Copy the entries exactly. Leave nothing out and add nothing.

[Information provided Boundary: Start]

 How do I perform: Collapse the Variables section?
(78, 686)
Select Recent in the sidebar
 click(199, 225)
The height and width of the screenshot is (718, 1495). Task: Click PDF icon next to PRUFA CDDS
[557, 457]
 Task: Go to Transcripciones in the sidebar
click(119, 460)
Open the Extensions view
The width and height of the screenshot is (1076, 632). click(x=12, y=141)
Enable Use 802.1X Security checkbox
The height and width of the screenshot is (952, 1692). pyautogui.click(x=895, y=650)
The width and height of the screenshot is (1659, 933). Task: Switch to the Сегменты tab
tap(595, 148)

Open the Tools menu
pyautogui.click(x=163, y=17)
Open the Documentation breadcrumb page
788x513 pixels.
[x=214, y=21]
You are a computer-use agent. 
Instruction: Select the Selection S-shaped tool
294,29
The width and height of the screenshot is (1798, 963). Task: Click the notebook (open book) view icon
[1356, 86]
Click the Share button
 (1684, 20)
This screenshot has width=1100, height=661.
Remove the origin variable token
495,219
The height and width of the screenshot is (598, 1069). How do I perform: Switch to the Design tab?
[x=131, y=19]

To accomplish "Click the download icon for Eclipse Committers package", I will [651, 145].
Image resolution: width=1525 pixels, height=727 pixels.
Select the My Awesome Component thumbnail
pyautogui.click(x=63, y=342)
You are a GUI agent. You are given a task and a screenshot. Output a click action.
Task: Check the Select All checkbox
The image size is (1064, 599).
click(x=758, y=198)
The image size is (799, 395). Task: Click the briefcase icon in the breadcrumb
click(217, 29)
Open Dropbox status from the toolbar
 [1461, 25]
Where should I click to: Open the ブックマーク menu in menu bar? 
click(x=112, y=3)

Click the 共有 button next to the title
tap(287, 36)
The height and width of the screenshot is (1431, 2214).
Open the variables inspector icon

[Information provided Boundary: End]

▸ Answer
 How do I perform: Collapse the Variables section?
(78, 686)
Select Recent in the sidebar
 click(199, 225)
The height and width of the screenshot is (718, 1495). Task: Click PDF icon next to PRUFA CDDS
[557, 457]
 Task: Go to Transcripciones in the sidebar
click(119, 460)
Open the Extensions view
The width and height of the screenshot is (1076, 632). click(x=12, y=141)
Enable Use 802.1X Security checkbox
The height and width of the screenshot is (952, 1692). pyautogui.click(x=895, y=650)
The width and height of the screenshot is (1659, 933). Task: Switch to the Сегменты tab
tap(595, 148)

Open the Tools menu
pyautogui.click(x=163, y=17)
Open the Documentation breadcrumb page
788x513 pixels.
[x=214, y=21]
You are a computer-use agent. 
Instruction: Select the Selection S-shaped tool
294,29
The width and height of the screenshot is (1798, 963). Task: Click the notebook (open book) view icon
[1356, 86]
Click the Share button
 (1684, 20)
This screenshot has width=1100, height=661.
Remove the origin variable token
495,219
The height and width of the screenshot is (598, 1069). How do I perform: Switch to the Design tab?
[x=131, y=19]

To accomplish "Click the download icon for Eclipse Committers package", I will [651, 145].
Image resolution: width=1525 pixels, height=727 pixels.
Select the My Awesome Component thumbnail
pyautogui.click(x=63, y=342)
You are a GUI agent. You are given a task and a screenshot. Output a click action.
Task: Check the Select All checkbox
The image size is (1064, 599).
click(x=758, y=198)
The image size is (799, 395). Task: Click the briefcase icon in the breadcrumb
click(217, 29)
Open Dropbox status from the toolbar
 [1461, 25]
Where should I click to: Open the ブックマーク menu in menu bar? 
click(x=112, y=3)

Click the 共有 button next to the title
tap(287, 36)
The height and width of the screenshot is (1431, 2214).
Open the variables inspector icon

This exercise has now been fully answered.